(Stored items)
↓

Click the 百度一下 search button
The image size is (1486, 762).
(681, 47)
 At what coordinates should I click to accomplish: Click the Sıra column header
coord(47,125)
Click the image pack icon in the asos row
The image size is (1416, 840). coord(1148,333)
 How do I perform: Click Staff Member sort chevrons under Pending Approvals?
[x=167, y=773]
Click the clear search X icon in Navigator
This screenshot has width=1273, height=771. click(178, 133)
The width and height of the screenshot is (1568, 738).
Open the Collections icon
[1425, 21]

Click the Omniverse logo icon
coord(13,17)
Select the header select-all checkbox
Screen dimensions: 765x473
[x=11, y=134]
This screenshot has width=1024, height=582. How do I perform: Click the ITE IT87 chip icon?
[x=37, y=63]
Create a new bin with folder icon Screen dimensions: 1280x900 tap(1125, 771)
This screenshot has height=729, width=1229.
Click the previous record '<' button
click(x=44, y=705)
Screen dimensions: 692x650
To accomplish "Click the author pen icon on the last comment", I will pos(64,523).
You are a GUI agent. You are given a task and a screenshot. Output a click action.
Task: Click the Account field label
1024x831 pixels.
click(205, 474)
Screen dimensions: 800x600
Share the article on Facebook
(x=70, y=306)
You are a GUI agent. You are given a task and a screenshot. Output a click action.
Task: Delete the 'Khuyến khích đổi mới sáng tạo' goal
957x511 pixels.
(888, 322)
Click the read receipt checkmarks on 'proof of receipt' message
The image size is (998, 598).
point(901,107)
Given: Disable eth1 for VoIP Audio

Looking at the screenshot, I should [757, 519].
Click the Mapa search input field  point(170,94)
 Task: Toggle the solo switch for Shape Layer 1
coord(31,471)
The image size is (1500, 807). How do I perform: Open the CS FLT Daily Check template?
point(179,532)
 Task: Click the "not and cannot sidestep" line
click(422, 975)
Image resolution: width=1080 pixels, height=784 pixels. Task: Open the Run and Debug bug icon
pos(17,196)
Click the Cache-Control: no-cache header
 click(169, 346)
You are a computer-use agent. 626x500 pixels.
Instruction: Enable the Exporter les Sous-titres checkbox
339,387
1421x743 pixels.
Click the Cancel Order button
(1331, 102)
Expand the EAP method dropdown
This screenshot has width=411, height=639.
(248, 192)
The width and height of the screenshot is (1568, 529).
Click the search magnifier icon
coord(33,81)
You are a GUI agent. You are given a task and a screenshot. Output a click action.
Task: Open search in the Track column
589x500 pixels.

↑

> **Task**
Your answer should consist of every record, restated exactly.

> **Completed exercise**
Click the 百度一下 search button
The image size is (1486, 762).
(681, 47)
 At what coordinates should I click to accomplish: Click the Sıra column header
coord(47,125)
Click the image pack icon in the asos row
The image size is (1416, 840). coord(1148,333)
 How do I perform: Click Staff Member sort chevrons under Pending Approvals?
[x=167, y=773]
Click the clear search X icon in Navigator
This screenshot has width=1273, height=771. click(178, 133)
The width and height of the screenshot is (1568, 738).
Open the Collections icon
[1425, 21]

Click the Omniverse logo icon
coord(13,17)
Select the header select-all checkbox
Screen dimensions: 765x473
[x=11, y=134]
This screenshot has width=1024, height=582. How do I perform: Click the ITE IT87 chip icon?
[x=37, y=63]
Create a new bin with folder icon Screen dimensions: 1280x900 tap(1125, 771)
This screenshot has height=729, width=1229.
Click the previous record '<' button
click(x=44, y=705)
Screen dimensions: 692x650
To accomplish "Click the author pen icon on the last comment", I will pos(64,523).
You are a GUI agent. You are given a task and a screenshot. Output a click action.
Task: Click the Account field label
1024x831 pixels.
click(205, 474)
Screen dimensions: 800x600
Share the article on Facebook
(x=70, y=306)
You are a GUI agent. You are given a task and a screenshot. Output a click action.
Task: Delete the 'Khuyến khích đổi mới sáng tạo' goal
957x511 pixels.
(888, 322)
Click the read receipt checkmarks on 'proof of receipt' message
The image size is (998, 598).
point(901,107)
Given: Disable eth1 for VoIP Audio

Looking at the screenshot, I should [757, 519].
Click the Mapa search input field  point(170,94)
 Task: Toggle the solo switch for Shape Layer 1
coord(31,471)
The image size is (1500, 807). How do I perform: Open the CS FLT Daily Check template?
point(179,532)
 Task: Click the "not and cannot sidestep" line
click(422, 975)
Image resolution: width=1080 pixels, height=784 pixels. Task: Open the Run and Debug bug icon
pos(17,196)
Click the Cache-Control: no-cache header
 click(169, 346)
You are a computer-use agent. 626x500 pixels.
Instruction: Enable the Exporter les Sous-titres checkbox
339,387
1421x743 pixels.
Click the Cancel Order button
(1331, 102)
Expand the EAP method dropdown
This screenshot has width=411, height=639.
(248, 192)
The width and height of the screenshot is (1568, 529).
Click the search magnifier icon
coord(33,81)
You are a GUI agent. You are given a task and a screenshot. Output a click action.
Task: Open search in the Track column
589x500 pixels.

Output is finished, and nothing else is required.